===== Document text =====

# New Acquisition - Doxa - With a Middlesbrough Connection



## JoT (Aug 12, 2003)

New Arrival - early 1900's Doxa pocket watch - with a twist - A. G. Mascall Middlesbrough! Up The Boro!

Open dial, pendant set, the enamel single sunk dial has a few cracks and chips but overall pretty good.

The movement is a FHF (Fabrique d'Horlogerie de Fontainemelon) dating from early Late 1910's early 1920's

Case is Doxa branded and argentan coated and in very good condition, opening the case back there is a movement cover common on most Doxa pocket watches commemorating a gold medal they won in the 1900's.

A. G. Mascall (Alfred George) was a jeweller at 23 Linthorpe Road, Middlesbrough (the building is now part of M&S)

===== Data section =====

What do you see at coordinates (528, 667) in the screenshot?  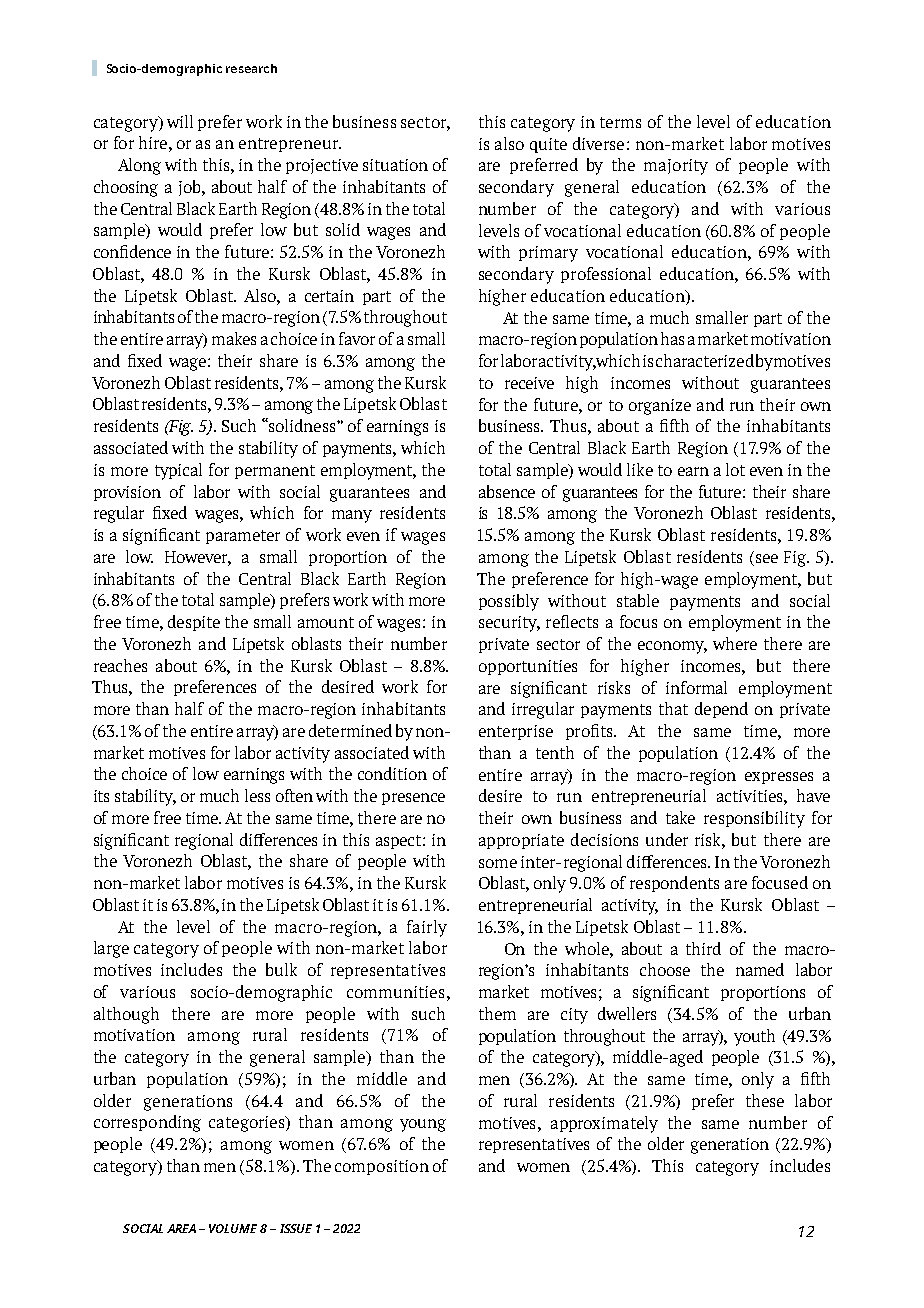 I see `opportunities` at bounding box center [528, 667].
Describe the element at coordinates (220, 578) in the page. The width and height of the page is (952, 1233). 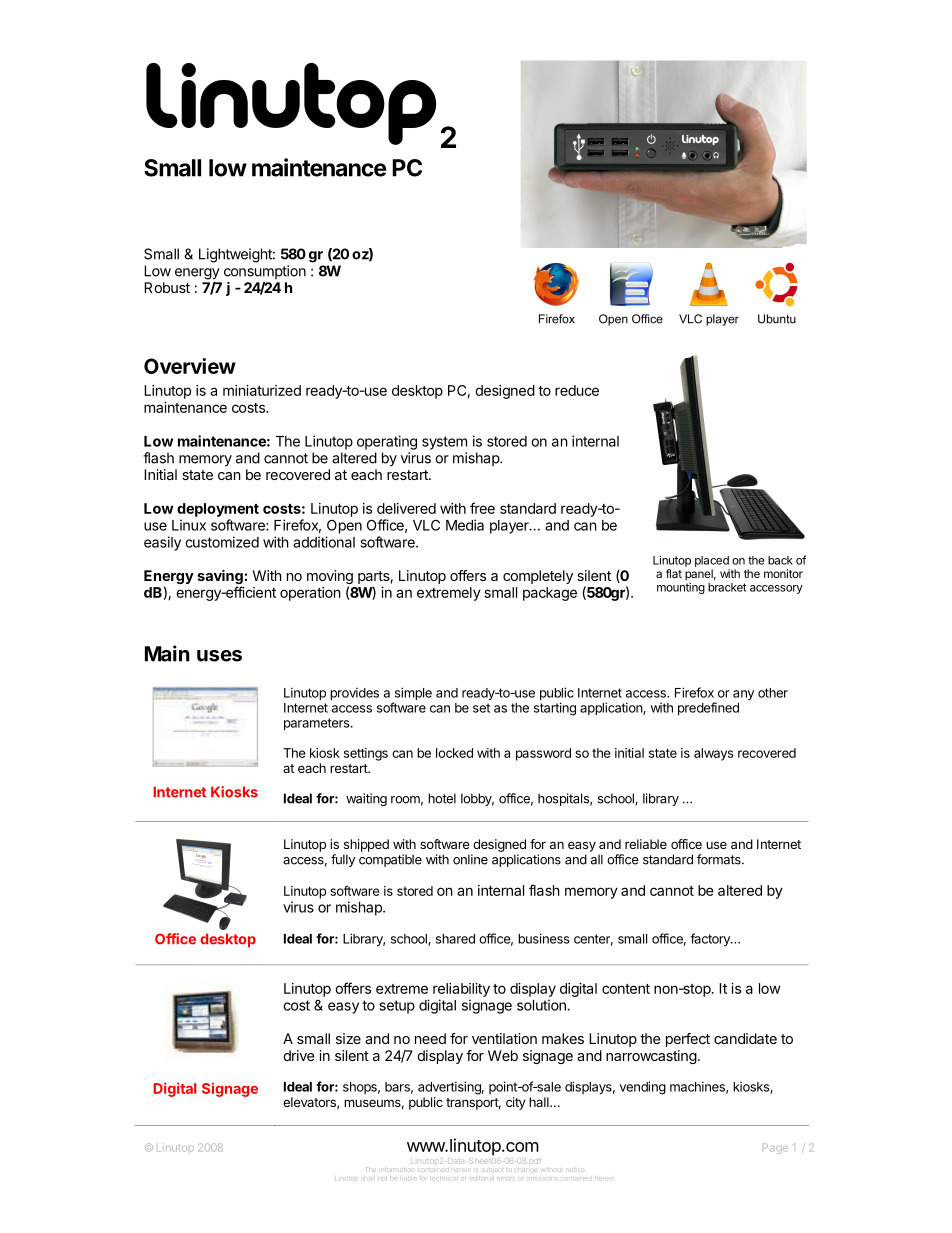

=====

Continue the forum post about the Doxa pocket watch with the Middlesbrough connection, starting right after its last sentence.

Not a rare Doxa at all but it's the first A. G. Mascall dialed one I have seen


----------



## rolexgirl (Jul 17, 2010)

I like this one, but when are you going to stop fiddling with it?


----------



## JoT (Aug 12, 2003)

rolexgirl said:


> I like this one, but when are you going to stop fiddling with it?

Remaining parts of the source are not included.